Seit 1962 setzen sich die Katholische Zentralstelle für Entwicklungshilfe (KZE), die Evangelische Zentralstelle für Entwicklungshilfe (EZE) und das Bundesministerium für wirtschaftliche Zusammenarbeit und Entwicklung (BMZ) gemeinsam dafür ein, die Situation der Armen und Entrechteten in der Welt zu verbessern.
Konkrete Beispiele kirchlicher Entwicklungsprojekte besuchte Entwicklungsminister Niebel unlängst in Kenia. Dabei lobte Niebel insbesondere den partnerschaftlichen Ansatz kirchlicher Projekte und deren Fähigkeit, auch unter ungünstigen politischen Rahmenbedingungen die ärmsten Gruppen der Bevölkerung zu erreichen. (Kenia: Niebel würdigt Kooperation mit den Kirchen)

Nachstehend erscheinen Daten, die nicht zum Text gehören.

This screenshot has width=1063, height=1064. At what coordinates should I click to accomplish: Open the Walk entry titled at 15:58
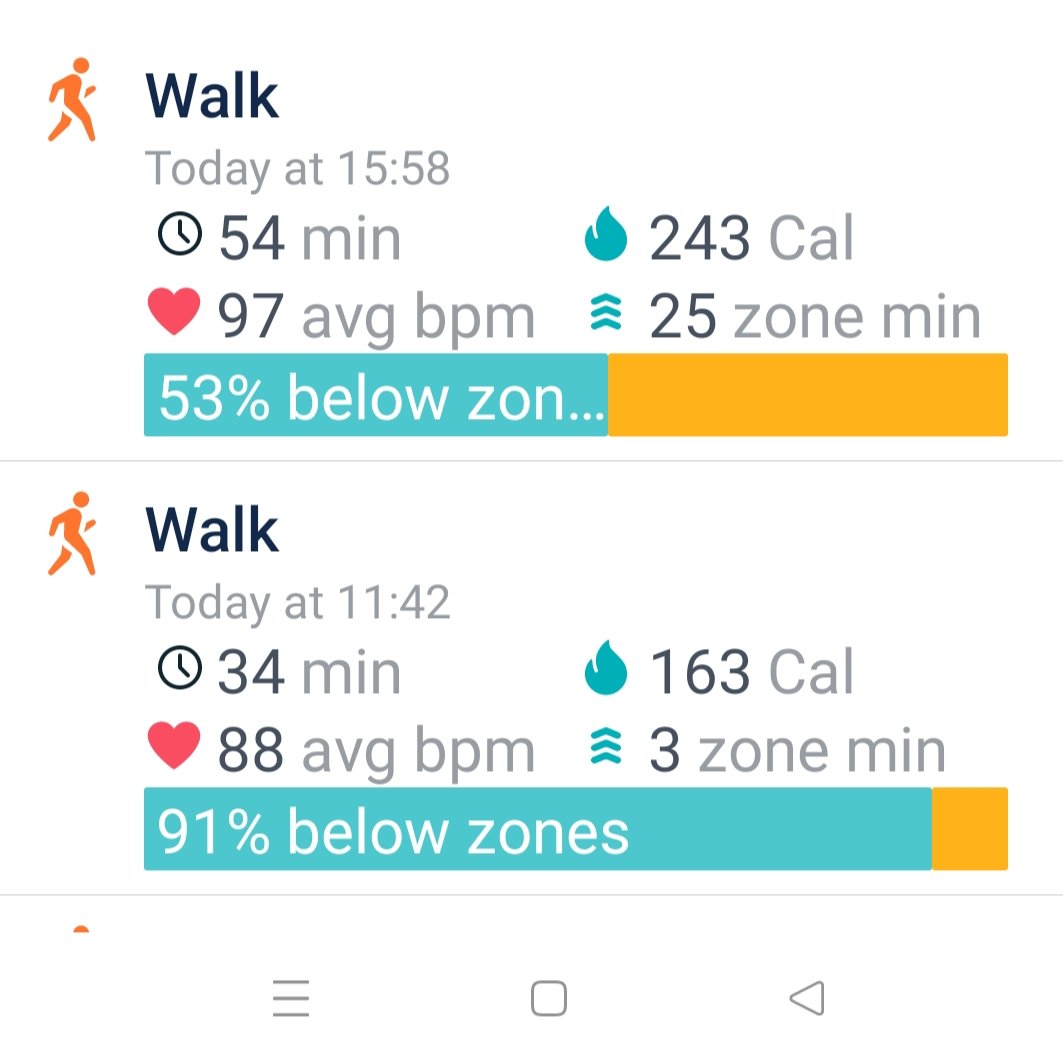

Als Gäste des Festaktes am 6. September in der Kunst- und Ausstellungshalle der Bundesrepublik Deutschland in Bonn sind unter anderem Bundespräsident Joachim Gauck, Entwicklungsminister Dirk Niebel, der Vorsitzende der Katholischen Bischofskonferenz, Erzbischof Robert Zollitsch, und der Vorsitzende des Rats der Evangelischen Kirche, Präses Nikolaus Schneider, geladen.